On limitations of the Mautsch Principle (was Re: ineqality)

Kewin Kazankow <lo@xxxxxxxx> wrote:
> there is:
[three _positive_ real numbers a,b,c with]
> ab + bc + ca = 3
> prove that:
> a^3 + b^3 + c^3 + 6abc >= 9

In response I wrote
> Somehow I guess I would want to show that (a^3 + b^3 + c^3 + 6abc - 9)
> could be written as a multiple of (ab + bc + ca - 3) plus a sum of
> (positive multiples of) squares. That is, I might hope for equations like
>
> (a^3 + b^3 + c^3 + 6abc - 9) = (ab + bc + ca - 3)(something) +
> (something)^2 + (a+b)(something)^2 + ...

(See below for a clearer example of the kind of identity I wanted.)
But I didn't solve that one.

Then in article <43879543@xxxxxxxxxxxxx>, <mautsch@xxxxxxxxxxxx> wrote:

>I don't think that breaking the symmetry of the inequality
>is such a good idea at this point.

Right.

>Instead, I would prove the homogeneous polynomial inequality
>
> (a^3 + b^3 + c^3 + 6abc)^2 >= 3 (ab + bc + ca)^3,
>
>from which the claimed inequality follows for ab + bc + ca = 3.

Clever!

>This inequality turned out to be
> *"trivial"*
>in the sense described in the thread Dave Rusin mentioned
>(see news:<slrndn4306.qcj.mautsch@xxxxxxxxxxxxxxxxxxxxx> ):
>
>One can w.l.o.g. assume that
> a <= b <= c,
>and set
> b = a + x1
> c = a + x1 + x2
>with new non-negative variables x1 and x2.
>When this substitution is applied to the difference
> (a^3 + b^3 + c^3 + 6abc)^2 - 3 (ab + bc + ca)^3,
>one obtains a polynomial in a, x1, and x2
>with only non-negative coefficients,
[deleted]
>which *obviously* cannot take on negative values for a,x1,x2>=0.

Excellent!

For comparison, let me note that the Arithmetic-Geometric Mean
inequality, (a+b+c)^3 - 27*a*b*c >= 0 (for positive real a,b,c)

§ LISTED RECORDS

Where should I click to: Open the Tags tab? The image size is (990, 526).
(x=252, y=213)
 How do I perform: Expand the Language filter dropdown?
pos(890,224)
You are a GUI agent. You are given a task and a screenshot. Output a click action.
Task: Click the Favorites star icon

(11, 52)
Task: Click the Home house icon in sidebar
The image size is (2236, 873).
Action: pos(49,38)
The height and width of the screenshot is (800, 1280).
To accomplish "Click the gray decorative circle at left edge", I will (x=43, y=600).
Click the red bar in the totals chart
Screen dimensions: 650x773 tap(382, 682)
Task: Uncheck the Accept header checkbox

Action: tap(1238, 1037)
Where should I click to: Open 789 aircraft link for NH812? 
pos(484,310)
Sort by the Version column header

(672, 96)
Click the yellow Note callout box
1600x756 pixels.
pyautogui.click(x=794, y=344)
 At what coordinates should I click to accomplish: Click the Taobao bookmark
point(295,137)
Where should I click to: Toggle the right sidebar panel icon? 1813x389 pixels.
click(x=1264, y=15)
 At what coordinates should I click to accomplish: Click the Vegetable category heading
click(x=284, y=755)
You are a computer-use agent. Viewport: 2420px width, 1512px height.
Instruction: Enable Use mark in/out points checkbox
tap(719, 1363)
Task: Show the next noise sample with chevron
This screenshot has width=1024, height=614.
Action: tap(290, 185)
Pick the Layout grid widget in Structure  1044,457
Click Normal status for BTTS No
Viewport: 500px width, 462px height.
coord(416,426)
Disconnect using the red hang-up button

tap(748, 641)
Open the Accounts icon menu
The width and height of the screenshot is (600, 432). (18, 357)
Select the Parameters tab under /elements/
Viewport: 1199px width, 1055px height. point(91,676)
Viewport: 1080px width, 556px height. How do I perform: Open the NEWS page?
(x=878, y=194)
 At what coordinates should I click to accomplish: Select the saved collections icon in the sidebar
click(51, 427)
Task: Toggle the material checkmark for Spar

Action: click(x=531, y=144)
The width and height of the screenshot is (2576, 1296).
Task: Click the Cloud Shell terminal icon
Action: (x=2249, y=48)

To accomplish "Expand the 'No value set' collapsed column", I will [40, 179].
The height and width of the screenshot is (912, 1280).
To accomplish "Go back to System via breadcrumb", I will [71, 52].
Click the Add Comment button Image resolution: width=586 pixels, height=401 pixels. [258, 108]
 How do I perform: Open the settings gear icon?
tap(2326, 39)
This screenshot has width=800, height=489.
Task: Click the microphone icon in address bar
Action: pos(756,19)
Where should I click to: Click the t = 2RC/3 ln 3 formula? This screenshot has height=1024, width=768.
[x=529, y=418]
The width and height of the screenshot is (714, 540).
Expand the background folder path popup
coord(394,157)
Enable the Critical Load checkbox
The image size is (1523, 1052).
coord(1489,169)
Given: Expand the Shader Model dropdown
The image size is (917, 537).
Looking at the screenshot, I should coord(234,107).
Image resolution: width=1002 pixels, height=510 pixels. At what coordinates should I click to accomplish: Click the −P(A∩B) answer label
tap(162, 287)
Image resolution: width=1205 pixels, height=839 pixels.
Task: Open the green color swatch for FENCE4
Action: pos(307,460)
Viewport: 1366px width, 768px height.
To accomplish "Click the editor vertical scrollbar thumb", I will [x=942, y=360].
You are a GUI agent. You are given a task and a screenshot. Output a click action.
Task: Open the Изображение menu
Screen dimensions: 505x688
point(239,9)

§ LIST OF TASKS
a. In the inequality thread, what expression is b set equal to once a <= b <= c is assumed?
b. Write what comes next in the inequality thread, beginning after its final line.
The records were taken from a different source.

§ TASK RESULTS
a. b = a + x1

b.
also succumbs to Mautsch's technique, but cannot be proved directly
with a sum-of-squares technique. (A slightly indirect version works:
this identity proves the AGM inequality for all a,b,c > 0 :

(a+b+c)*( (a+b+c)^3-27*a*b*c ) =

4*a*b * (a-b)^2
+ 4*b*c * (b-c)^2
+ 4*c*a * (c-a)^2
+ 2*a*b * (a+b-2*c)^2
+ 2*b*c * (b+c-2*a)^2
+ 2*c*a * (c+a-2*b)^2
+ 1 * ( (a^2+b^2+c^2) - (b*a+c*a+b*c) )^2
+ 1 * ( 1/2*a*b+2*b*c-5/2*c*a)^2
+ 3 * (-3/2*a*b+ b*c+1/2*c*a)^2

which is to say that I have written a positive polynomial as a sum
of squares of _rational functions_, rather than polynomials.)

So it starts to look like Mautsch's approach may be the more powerful.
Naturally, I therefore looked for an example to defeat it :-)
Here is one:

Problem: Prove that for all real a,b we have
3 a b (2 a^2 - 3 a b + 2 b^2) < ( a^2 + b^2 )^2

Solution: RHS - LHS = (a^2+b^2 - 3*a*b)^2 .

However, when we substitute b = a + x into RHS-LHS we get a
negative coefficient: a^4 + x^4 + 2*a^3*x - a^2*x^2 - 2*a*x^3 .
So this inequality cannot be proved using the Mautsch Principle
(as useful as it is nonetheless in other cases!).

dave


PS -- In the AGM example I gave, the last two terms add up to 7 times
a^2*b^2+b^2*c^2+c^2*a^2 - a*b*c*(a+b+c)
This quantity is then a sum of squares (hence positive), and is
symmetric, but cannot be written as a sum of squares of symmetric
polynomials (which would necessarily have to be linear combinations
of s1^2 = (a+b+c)^2 and s2 = (ab+bc+ca) ) since when my expression
is written as a polynomial in the elementary symmetric polynomials s_i
it involves s3 = abc . (It's equal to s2^2 - 3 s1 s3 .)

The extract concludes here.